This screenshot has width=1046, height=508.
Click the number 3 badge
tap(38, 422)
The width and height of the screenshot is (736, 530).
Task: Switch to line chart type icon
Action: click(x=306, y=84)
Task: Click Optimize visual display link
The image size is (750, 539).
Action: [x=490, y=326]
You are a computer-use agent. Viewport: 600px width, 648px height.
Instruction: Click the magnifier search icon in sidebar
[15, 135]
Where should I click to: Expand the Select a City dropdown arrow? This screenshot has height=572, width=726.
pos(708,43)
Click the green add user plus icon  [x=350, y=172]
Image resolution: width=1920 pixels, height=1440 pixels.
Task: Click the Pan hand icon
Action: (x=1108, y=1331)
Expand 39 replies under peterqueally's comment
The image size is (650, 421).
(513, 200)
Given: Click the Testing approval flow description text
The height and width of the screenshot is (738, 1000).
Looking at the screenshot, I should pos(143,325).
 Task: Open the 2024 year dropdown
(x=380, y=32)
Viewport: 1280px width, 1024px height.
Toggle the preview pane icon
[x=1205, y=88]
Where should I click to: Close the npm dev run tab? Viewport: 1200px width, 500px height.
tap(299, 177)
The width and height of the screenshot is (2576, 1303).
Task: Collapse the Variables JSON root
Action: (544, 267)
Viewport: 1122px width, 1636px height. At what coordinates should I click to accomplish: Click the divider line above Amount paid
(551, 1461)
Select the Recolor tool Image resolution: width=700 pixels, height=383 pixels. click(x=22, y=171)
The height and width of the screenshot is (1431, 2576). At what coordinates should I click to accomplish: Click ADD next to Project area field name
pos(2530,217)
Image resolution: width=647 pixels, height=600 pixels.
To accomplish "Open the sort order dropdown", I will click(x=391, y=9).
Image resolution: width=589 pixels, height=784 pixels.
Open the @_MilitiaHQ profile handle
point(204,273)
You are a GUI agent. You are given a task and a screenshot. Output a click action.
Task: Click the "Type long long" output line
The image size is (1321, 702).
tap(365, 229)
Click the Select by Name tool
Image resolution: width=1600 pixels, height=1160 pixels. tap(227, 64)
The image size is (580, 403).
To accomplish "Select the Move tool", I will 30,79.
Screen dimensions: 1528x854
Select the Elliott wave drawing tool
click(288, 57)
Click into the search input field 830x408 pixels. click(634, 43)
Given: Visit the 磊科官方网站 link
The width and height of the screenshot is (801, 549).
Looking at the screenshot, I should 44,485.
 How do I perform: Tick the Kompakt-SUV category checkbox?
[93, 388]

* * *

#### Zadanie do wykonania:
Przekształć wszystkie powyższe rekordy w listę JSON, w której każdy wiersz tekstu jest osobnym ciągiem znaków. Puste wiersze pomiń.

#### Wykonane zadanie:
[
  "This screenshot has width=1046, height=508.",
  "Click the number 3 badge",
  "tap(38, 422)",
  "The width and height of the screenshot is (736, 530).",
  "Task: Switch to line chart type icon",
  "Action: click(x=306, y=84)",
  "Task: Click Optimize visual display link",
  "The image size is (750, 539).",
  "Action: [x=490, y=326]",
  "You are a computer-use agent. Viewport: 600px width, 648px height.",
  "Instruction: Click the magnifier search icon in sidebar",
  "[15, 135]",
  "Where should I click to: Expand the Select a City dropdown arrow? This screenshot has height=572, width=726.",
  "pos(708,43)",
  "Click the green add user plus icon  [x=350, y=172]",
  "Image resolution: width=1920 pixels, height=1440 pixels.",
  "Task: Click the Pan hand icon",
  "Action: (x=1108, y=1331)",
  "Expand 39 replies under peterqueally's comment",
  "The image size is (650, 421).",
  "(513, 200)",
  "Given: Click the Testing approval flow description text",
  "The height and width of the screenshot is (738, 1000).",
  "Looking at the screenshot, I should pos(143,325).",
  " Task: Open the 2024 year dropdown",
  "(x=380, y=32)",
  "Viewport: 1280px width, 1024px height.",
  "Toggle the preview pane icon",
  "[x=1205, y=88]",
  "Where should I click to: Close the npm dev run tab? Viewport: 1200px width, 500px height.",
  "tap(299, 177)",
  "The width and height of the screenshot is (2576, 1303).",
  "Task: Collapse the Variables JSON root",
  "Action: (544, 267)",
  "Viewport: 1122px width, 1636px height. At what coordinates should I click to accomplish: Click the divider line above Amount paid",
  "(551, 1461)",
  "Select the Recolor tool Image resolution: width=700 pixels, height=383 pixels. click(x=22, y=171)",
  "The height and width of the screenshot is (1431, 2576). At what coordinates should I click to accomplish: Click ADD next to Project area field name",
  "pos(2530,217)",
  "Image resolution: width=647 pixels, height=600 pixels.",
  "To accomplish \"Open the sort order dropdown\", I will click(x=391, y=9).",
  "Image resolution: width=589 pixels, height=784 pixels.",
  "Open the @_MilitiaHQ profile handle",
  "point(204,273)",
  "You are a GUI agent. You are given a task and a screenshot. Output a click action.",
  "Task: Click the \"Type long long\" output line",
  "The image size is (1321, 702).",
  "tap(365, 229)",
  "Click the Select by Name tool",
  "Image resolution: width=1600 pixels, height=1160 pixels. tap(227, 64)",
  "The image size is (580, 403).",
  "To accomplish \"Select the Move tool\", I will 30,79.",
  "Screen dimensions: 1528x854",
  "Select the Elliott wave drawing tool",
  "click(288, 57)",
  "Click into the search input field 830x408 pixels. click(634, 43)",
  "Given: Visit the 磊科官方网站 link",
  "The width and height of the screenshot is (801, 549).",
  "Looking at the screenshot, I should 44,485.",
  " How do I perform: Tick the Kompakt-SUV category checkbox?",
  "[93, 388]"
]